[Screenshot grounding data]

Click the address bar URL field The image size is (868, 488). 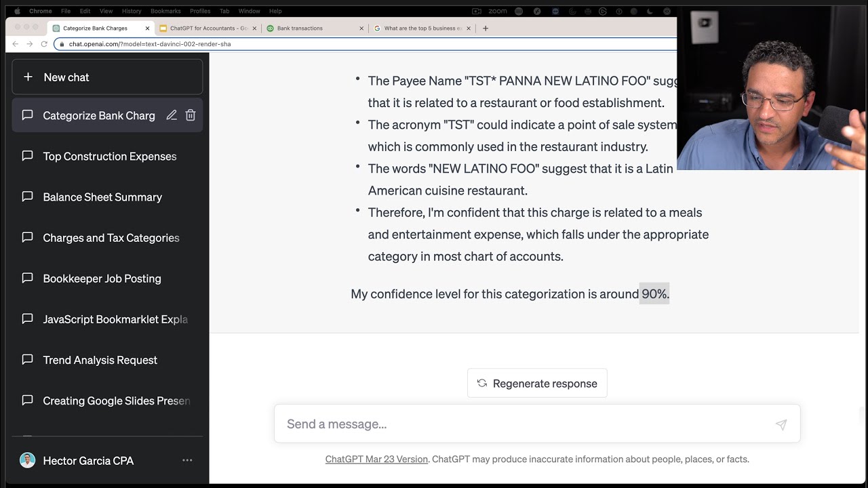pos(366,44)
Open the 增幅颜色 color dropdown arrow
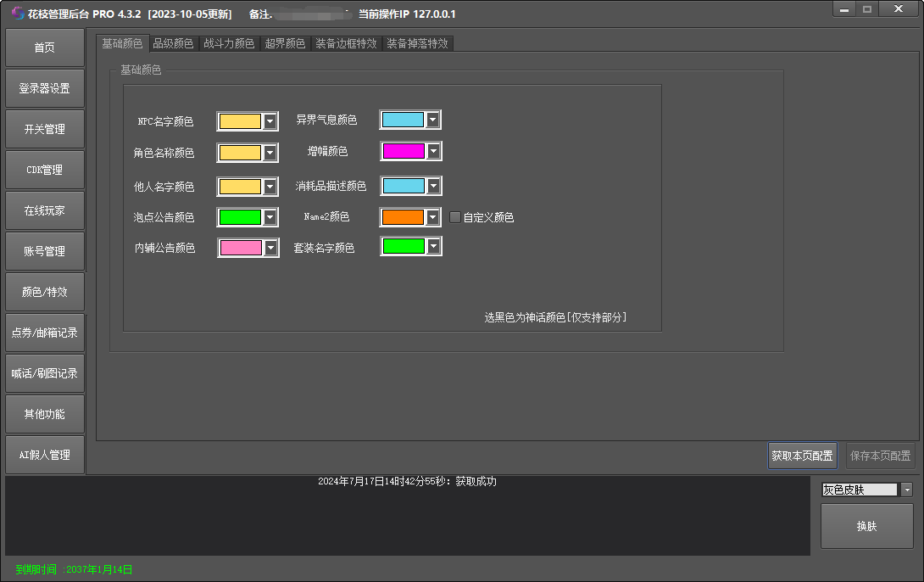Image resolution: width=924 pixels, height=582 pixels. tap(433, 152)
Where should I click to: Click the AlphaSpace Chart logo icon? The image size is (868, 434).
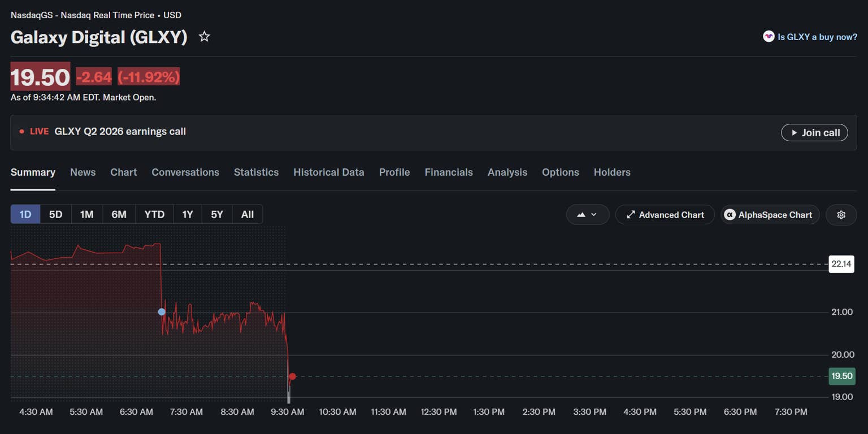coord(730,215)
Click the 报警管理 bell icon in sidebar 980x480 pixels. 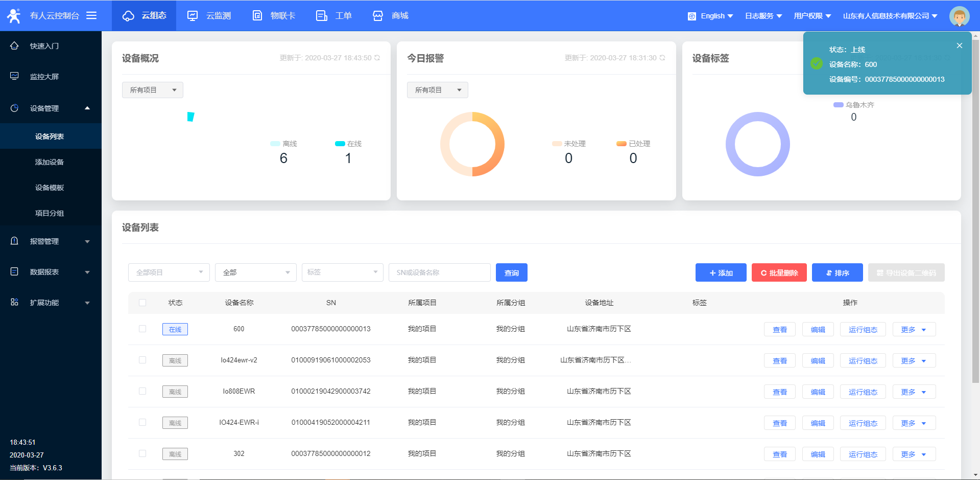pyautogui.click(x=14, y=241)
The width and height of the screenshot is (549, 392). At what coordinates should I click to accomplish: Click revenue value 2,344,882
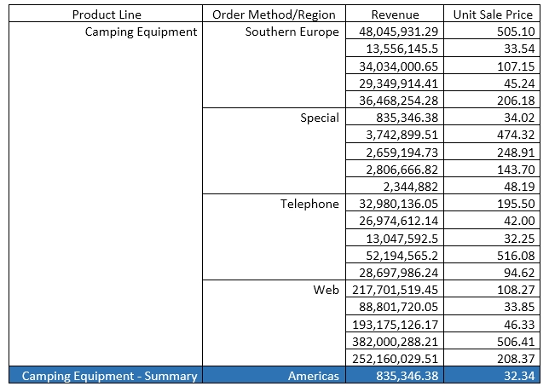tap(411, 186)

» Problem: Reproduce exactly the lines that run from the line holding "The width and" through the final line of the entries, and omit every picture.

» Answer section:
The width and height of the screenshot is (549, 392). At what coordinates should I click to accomplish: Click revenue value 2,344,882
tap(411, 186)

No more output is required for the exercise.